ÚLTIMA HORA

Cobertura global las 24 hs. • jueves, 16 de julio de 2026 • Noticias actualizadas al minuto.

Menú

Raúl Castro: La influencia del perfil hermético en el rumbo político de Cuba

Raúl Castro fue durante décadas una de las figuras más influyentes y herméticas del poder en Cuba. A menudo eclipsado por su hermano Fidel, desempeñó un papel decisivo en la revolución de 1959, en la consolidación del aparato militar y en la supervivencia del sistema comunista cubano. Así es cómo su legado sigue marcando el rumbo político de la isla incluso después de su retiro formal.

Audionoticia

Escucha el reporte completo

Raúl Castro: La influencia del perfil hermético en el rumbo político de Cuba

Raúl Castro se ha consolidado a lo largo de varias décadas como una de las figuras más influyentes y, al mismo tiempo, más herméticas dentro de la estructura de poder en Cuba. Su trayectoria se ha caracterizado por una gestión discreta, operando frecuentemente desde la sombra, lo que ha permitido que su impacto en la administración del Estado sea profundo aunque menos visible para el público general que otras figuras del régimen. Este perfil reservado ha sido una marca distintiva de su ejercicio del mando, permitiéndole maniobrar en los estratos más altos de la política isleña.

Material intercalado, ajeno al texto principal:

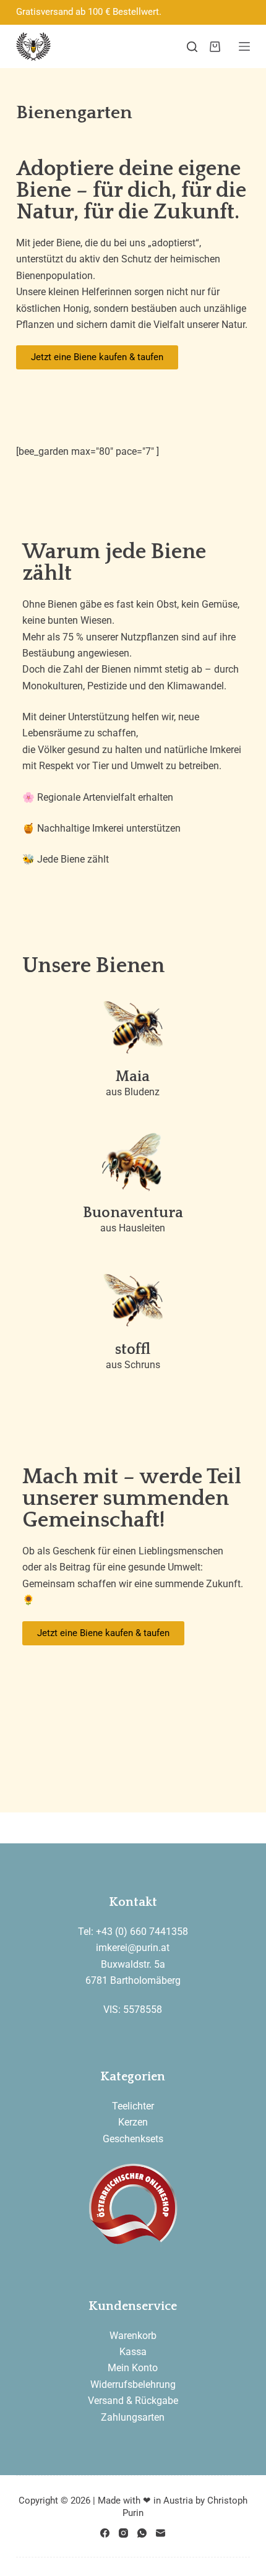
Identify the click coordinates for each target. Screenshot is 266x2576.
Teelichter (133, 2106)
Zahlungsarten (133, 2417)
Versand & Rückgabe (133, 2400)
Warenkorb (133, 2335)
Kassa (133, 2352)
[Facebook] (104, 2533)
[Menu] (244, 46)
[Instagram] (123, 2533)
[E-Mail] (160, 2533)
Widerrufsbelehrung (133, 2384)
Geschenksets (133, 2139)
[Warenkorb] (215, 46)
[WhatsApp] (142, 2533)
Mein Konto (133, 2368)
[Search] (192, 46)
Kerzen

Durante gran parte de su vida pública, Raúl Castro estuvo a menudo eclipsado por la figura de su hermano, Fidel Castro. Esta dinámica fraternal y política creó una percepción donde el liderazgo parecía centrarse en una sola persona, mientras que Raúl desempeñaba funciones críticas sin buscar el protagonismo mediático. A pesar de esta sombra, su papel no fue secundario, sino fundamental para la operatividad del gobierno, manteniendo una influencia constante en las decisiones estratégicas que han definido el rumbo de la nación.

Uno de los pilares fundamentales de su trayectoria fue su papel decisivo en la revolución de 1959. Su participación en este proceso no solo fue clave para el triunfo del movimiento, sino que sentó las bases de su capacidad organizativa y estratégica. La revolución de 1959 marcó el inicio de una era de transformaciones profundas en la isla, y la contribución de Raúl Castro fue esencial para que los objetivos de aquel movimiento se materializaran y se sostuvieran en el tiempo.

Posteriormente, Raúl Castro centró gran parte de sus esfuerzos en la consolidación del aparato militar. Esta tarea fue crucial para garantizar el control interno y la estabilidad del nuevo orden establecido. A través de la estructuración y el fortalecimiento de las fuerzas armadas, logró crear un sistema de seguridad y defensa que se convirtió en la columna vertebral del Estado. La eficiencia en la organización militar fue uno de los ámbitos donde su influencia fue más evidente, asegurando que la estructura de poder contara con un respaldo sólido y disciplinado.

Más allá de la gestión militar, su labor fue determinante en la supervivencia del sistema comunista cubano. En un contexto de desafíos constantes, Raúl Castro implementó acciones y estrategias que permitieron que el modelo político y económico de la isla persistiera. Su enfoque en la supervivencia del sistema implicó una gestión pragmática del poder, orientada a mantener la continuidad del régimen comunista frente a las diversas presiones y crisis que han afectado a Cuba a lo largo de los años.

Incluso después de su retiro formal, la huella de Raúl Castro permanece vigente. El legado que dejó tras décadas de servicio en la cúpula del poder sigue marcando el rumbo político de la isla en la actualidad. Su transición hacia el retiro no significó la desaparición de su influencia, sino que sus directrices, su metodología de trabajo y la estructura que ayudó a construir continúan guiando las decisiones del gobierno cubano.

En conclusión, la figura de Raúl Castro representa una combinación de hermetismo y poder decisivo. Desde su rol en la revolución de 1959, pasando por la organización del ejército y la preservación del comunismo, hasta su etapa posterior al retiro, ha sido un actor central en la historia política de Cuba. Su capacidad para influir en el sistema sin necesidad de estar siempre en el centro de la atención ha dejado una marca indeleble en la organización del Estado cubano, asegurando que su visión y sus métodos sigan presentes en la dirección política actual de la isla.